Code Monkey home page Code Monkey logo

memcnn's Introduction

MemCNN

CircleCI - Status master branch Docker - Status Documentation - Status master branch Codacy - Branch grade Codecov - Status master branch PyPI - Latest release Conda - Latest release PyPI - Implementation PyPI - Python version GitHub - Repository license JOSS - DOI

A PyTorch framework for developing memory-efficient invertible neural networks.

Features

  • Enable memory savings during training by wrapping arbitrary invertible PyTorch functions with the InvertibleModuleWrapper class.
  • Simple toggling of memory saving by setting the keep_input property of the InvertibleModuleWrapper.
  • Turn arbitrary non-linear PyTorch functions into invertible versions using the AdditiveCoupling or the AffineCoupling classes.
  • Training and evaluation code for reproducing RevNet experiments using MemCNN.
  • CI tests for Python v3.7 and torch v1.0, v1.1, v1.4 and v1.7 with good code coverage.

Examples

Creating an AdditiveCoupling with memory savings

import torch
import torch.nn as nn
import memcnn


# define a new torch Module with a sequence of operations: Relu o BatchNorm2d o Conv2d
class ExampleOperation(nn.Module):
    def __init__(self, channels):
        super(ExampleOperation, self).__init__()
        self.seq = nn.Sequential(
                                    nn.Conv2d(in_channels=channels, out_channels=channels,
                                              kernel_size=(3, 3), padding=1),
                                    nn.BatchNorm2d(num_features=channels),
                                    nn.ReLU(inplace=True)
                                )

    def forward(self, x):
        return self.seq(x)


# generate some random input data (batch_size, num_channels, y_elements, x_elements)
X = torch.rand(2, 10, 8, 8)

# application of the operation(s) the normal way
model_normal = ExampleOperation(channels=10)
model_normal.eval()

Y = model_normal(X)

# turn the ExampleOperation invertible using an additive coupling
invertible_module = memcnn.AdditiveCoupling(
    Fm=ExampleOperation(channels=10 // 2),
    Gm=ExampleOperation(channels=10 // 2)
)

# test that it is actually a valid invertible module (has a valid inverse method)
assert memcnn.is_invertible_module(invertible_module, test_input_shape=X.shape)

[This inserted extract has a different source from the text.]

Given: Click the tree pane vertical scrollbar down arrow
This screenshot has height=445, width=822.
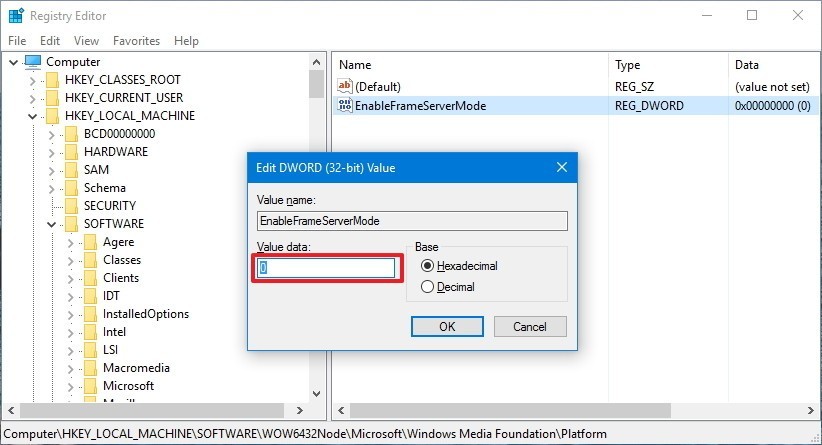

# wrap our invertible_module using the InvertibleModuleWrapper and benefit from memory savings during training
invertible_module_wrapper = memcnn.InvertibleModuleWrapper(fn=invertible_module, keep_input=True, keep_input_inverse=True)

# by default the module is set to training, the following sets this to evaluation
# note that this is required to pass input tensors to the model with requires_grad=False (inference only)
invertible_module_wrapper.eval()

# test that the wrapped module is also a valid invertible module
assert memcnn.is_invertible_module(invertible_module_wrapper, test_input_shape=X.shape)

# compute the forward pass using the wrapper
Y2 = invertible_module_wrapper.forward(X)

# the input (X) can be approximated (X2) by applying the inverse method of the wrapper on Y2
X2 = invertible_module_wrapper.inverse(Y2)

# test that the input and approximation are similar
assert torch.allclose(X, X2, atol=1e-06)

Run PyTorch Experiments

After installing MemCNN run:

python -m memcnn.train [MODEL] [DATASET] [--fresh] [--no-cuda]
  • Available values for DATASET are cifar10 and cifar100.
  • Available values for MODEL are resnet32, resnet110, resnet164, revnet38, revnet110, revnet164
  • Use the --fresh flag to remove earlier experiment results.
  • Use the --no-cuda flag to train on the CPU rather than the GPU through CUDA.

Datasets are automatically downloaded if they are not available.

When using Python 3.* replace the python directive with the appropriate Python 3 directive. For example when using the MemCNN docker image use python3.6.

When MemCNN was installed using pip or from sources you might need to setup a configuration file before running this command. Read the corresponding section about how to do this here: https://memcnn.readthedocs.io/en/latest/installation.html

Results

TensorFlow results were obtained from the reversible residual network running the code from their GitHub.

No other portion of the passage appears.